EAST SIDE — A scrapbook about the Memorial Day Massacre created by a 19-year-old witness. A decades-old ticket to a free circus at 108th and Ewing. A furnace worker’s hard hat from the U.S. Steel South Works plant.
The Southeast Chicago Archive and Storytelling Project documents and gives context to these historical items — and plenty more. It’s all housed on an interactive website now that is still being developed, with plans to be finalized early next year.
Four interactive storylines — mini-documentaries on local topics which incorporate the museum’s items and oral histories — are the online archive’s centerpiece. The storylines:
- The Memorial Day Massacre, where Chicago Police officers killed 10 striking steelworkers from the Republic Steel plant and wounded nearly 100 people.
- Mexican-American Journeys, which shares the experiences of those who immigrated to, lived and worked on the Southeast Side.
- The Closing of the Steel Mills, a look at deindustrialization and its impact on the community.
- From Wetlands to Waste, which highlights the environmental impacts from decades of heavy industry and Southeast Siders’ activism around environmental issues.
The first two storylines are finished and free to view online. Links to the featured items and interviews are included throughout, so users can dive deeper into their histories.
The piece on deindustrialization is planned for a late fall release. The environmental activism storyline is set for early spring.
The online archive also features 13 curated collections on local social life, Black workers’ experiences in the steel mills, union organizing, small shops and more.
The storylines are “very intense and very complicated, from a technical standpoint,” said Rod Sellers, volunteer director of the Southeast Chicago Historical Museum. Located in the Calumet Park Fieldhouse at 9801 S. Avenue G, the one-room museum has been closed since the start of the pandemic.
Many of the museum’s nearly 200 oral histories, featured in the storylines and elsewhere on the site, were completed by Sellers and his students at George Washington High School in the ’90s and early 2000s.
The items displayed on the archive, and residents’ stories about those items, make an underappreciated community’s history “come alive,” project director Christine Walley said.
A Southeast Side native, Walley’s father worked for Wisconsin Steel until the company closed its South Deering plant in 1980. She’s now a professor of anthropology at the Massachusetts Institute of Technology.
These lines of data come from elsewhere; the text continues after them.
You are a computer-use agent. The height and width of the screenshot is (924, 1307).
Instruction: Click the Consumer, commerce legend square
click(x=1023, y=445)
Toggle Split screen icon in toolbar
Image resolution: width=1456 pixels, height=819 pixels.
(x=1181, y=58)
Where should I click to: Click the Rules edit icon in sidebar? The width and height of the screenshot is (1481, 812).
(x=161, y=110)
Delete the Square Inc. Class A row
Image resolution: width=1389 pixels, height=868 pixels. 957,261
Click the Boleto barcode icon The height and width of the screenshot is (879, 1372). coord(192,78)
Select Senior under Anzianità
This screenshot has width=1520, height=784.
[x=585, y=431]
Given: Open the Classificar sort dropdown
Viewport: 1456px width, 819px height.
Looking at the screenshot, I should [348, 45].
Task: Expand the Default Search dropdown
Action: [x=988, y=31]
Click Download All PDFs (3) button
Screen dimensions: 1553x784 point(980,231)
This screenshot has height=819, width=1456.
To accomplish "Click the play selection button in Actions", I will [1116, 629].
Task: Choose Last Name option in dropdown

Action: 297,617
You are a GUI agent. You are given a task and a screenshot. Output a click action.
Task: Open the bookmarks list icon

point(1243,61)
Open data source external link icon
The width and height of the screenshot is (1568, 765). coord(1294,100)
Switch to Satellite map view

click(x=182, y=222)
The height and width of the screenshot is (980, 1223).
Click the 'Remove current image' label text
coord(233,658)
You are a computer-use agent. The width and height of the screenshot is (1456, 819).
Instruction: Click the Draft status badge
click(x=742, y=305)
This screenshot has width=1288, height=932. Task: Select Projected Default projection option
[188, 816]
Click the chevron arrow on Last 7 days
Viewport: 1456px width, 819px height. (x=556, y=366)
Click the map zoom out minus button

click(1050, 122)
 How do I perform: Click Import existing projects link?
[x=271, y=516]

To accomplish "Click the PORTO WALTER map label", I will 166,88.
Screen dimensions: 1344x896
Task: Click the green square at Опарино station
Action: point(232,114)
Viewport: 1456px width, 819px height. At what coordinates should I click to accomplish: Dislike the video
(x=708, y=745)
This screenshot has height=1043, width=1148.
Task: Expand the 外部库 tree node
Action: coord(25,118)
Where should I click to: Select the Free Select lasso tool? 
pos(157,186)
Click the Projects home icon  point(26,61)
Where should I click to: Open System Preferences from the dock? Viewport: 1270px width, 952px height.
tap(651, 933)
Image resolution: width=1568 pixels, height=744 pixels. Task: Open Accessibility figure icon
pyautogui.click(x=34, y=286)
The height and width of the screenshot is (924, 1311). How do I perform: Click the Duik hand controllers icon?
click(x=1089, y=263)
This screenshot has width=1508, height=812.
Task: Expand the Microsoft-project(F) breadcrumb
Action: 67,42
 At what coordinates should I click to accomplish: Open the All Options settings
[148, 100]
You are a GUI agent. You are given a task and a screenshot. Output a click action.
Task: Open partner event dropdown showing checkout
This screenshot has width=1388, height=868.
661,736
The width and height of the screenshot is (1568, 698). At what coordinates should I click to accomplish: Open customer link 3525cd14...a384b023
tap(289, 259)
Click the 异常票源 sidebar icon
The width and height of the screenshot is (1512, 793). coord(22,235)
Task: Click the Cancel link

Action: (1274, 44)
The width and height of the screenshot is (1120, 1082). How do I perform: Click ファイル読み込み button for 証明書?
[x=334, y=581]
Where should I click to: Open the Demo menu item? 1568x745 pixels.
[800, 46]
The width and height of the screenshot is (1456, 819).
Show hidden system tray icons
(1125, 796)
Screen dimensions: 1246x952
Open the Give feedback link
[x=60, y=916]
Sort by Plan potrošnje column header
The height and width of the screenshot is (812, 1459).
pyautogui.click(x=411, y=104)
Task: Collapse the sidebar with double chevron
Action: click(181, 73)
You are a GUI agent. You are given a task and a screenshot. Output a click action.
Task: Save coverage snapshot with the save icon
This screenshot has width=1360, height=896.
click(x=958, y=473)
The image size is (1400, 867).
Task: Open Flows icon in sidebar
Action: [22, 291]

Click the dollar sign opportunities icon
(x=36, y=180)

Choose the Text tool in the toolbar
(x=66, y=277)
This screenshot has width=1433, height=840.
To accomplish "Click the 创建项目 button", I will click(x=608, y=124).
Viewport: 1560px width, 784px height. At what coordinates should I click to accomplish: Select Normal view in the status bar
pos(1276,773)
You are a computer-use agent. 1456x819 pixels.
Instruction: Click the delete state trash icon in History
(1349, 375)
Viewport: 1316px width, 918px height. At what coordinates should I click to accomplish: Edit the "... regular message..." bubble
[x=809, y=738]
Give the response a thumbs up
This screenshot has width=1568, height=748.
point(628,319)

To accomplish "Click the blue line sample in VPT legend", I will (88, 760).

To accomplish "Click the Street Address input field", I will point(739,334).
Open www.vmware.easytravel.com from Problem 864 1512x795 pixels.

“There was this feeling after the mills had closed, for a lot of people, [that the Southeast Side was] this passed-over area,” Walley said. “There’s an amazing history down underneath the Chicago Skyway that people aren’t aware of. This kind of project can convey that more broadly.”
Sellers will consider the archive’s rollout a success if Chicagoans use it to become more aware of the community’s rich history, he said.
The Southeast Side is “a forgotten part of the city” for many outsiders, Sellers said. In return, he jokes he doesn’t keep up with anything north of 79th Street.
But Southeast Siders’ stories must be heard, Sellers said. They aren’t just of local importance; they — and the museum’s archive, by extension — reflect recurring themes in United States history.
Though some of the items in the archive are nearly a century old, and some interviews date back a few decades, the stories they tell remain relevant.
“Industrialization, immigration, unionization — those things all played out on the Southeast Side of the city,” he said.
The first major wave of Mexican immigrants settled on the Southeast Side in the early 20th century. Now, Hispanic and Latino people comprise 82 percent of East Side’s population and 60.5 percent of Hegewisch residents.
The Memorial Day Massacre took place at Republic Steel’s facility near 116th Street and Burley Avenue. More than eight decades later, the site is again a community flashpoint as environmental activists — including students and faculty at George Washington High, less than a mile away — organize to stop a fifth metal scrapper from opening.
Residents have also pushed back against the expansion of a federal dump site near Calumet Park, toxic pollutants and more. They’ve been “very much involved with pollution and environmental issues” in recent decades, Sellers said.
“Prior to that, those were kind of downplayed because of the economy,” Sellers said. “One quotation that comes up again and again in that area — back in the day when the mills were operating — was, ‘If there’s soot on the windows, there’s food on the table.'”
Walley explored the community’s ongoing issues of environmental justice and economic opportunity in her book “Exit Zero: Family and Class in Postindustrial Chicago.” She and her husband, filmmaker Chris Boebel, made the book into a documentary.
Boebel is also co-director of the website team, which includes creative director Jeff Soyk — who designed the site — and archivist Derek Potts.
The archive was funded by the National Endowment for the Humanities, The Gaylord and Dorothy Donnelley Foundation and MIT.
Much like the online archive, the “Exit Zero” book and film relied heavily on the museum’s collections. With those projects, “we had the chance to experience the incredible wealth of materials in this community museum and how amazing it is,” Walley said.
In working on the Southeast Chicago archive, “we’ve only been increasingly astounded” by the museum’s collections and preservation work, she said.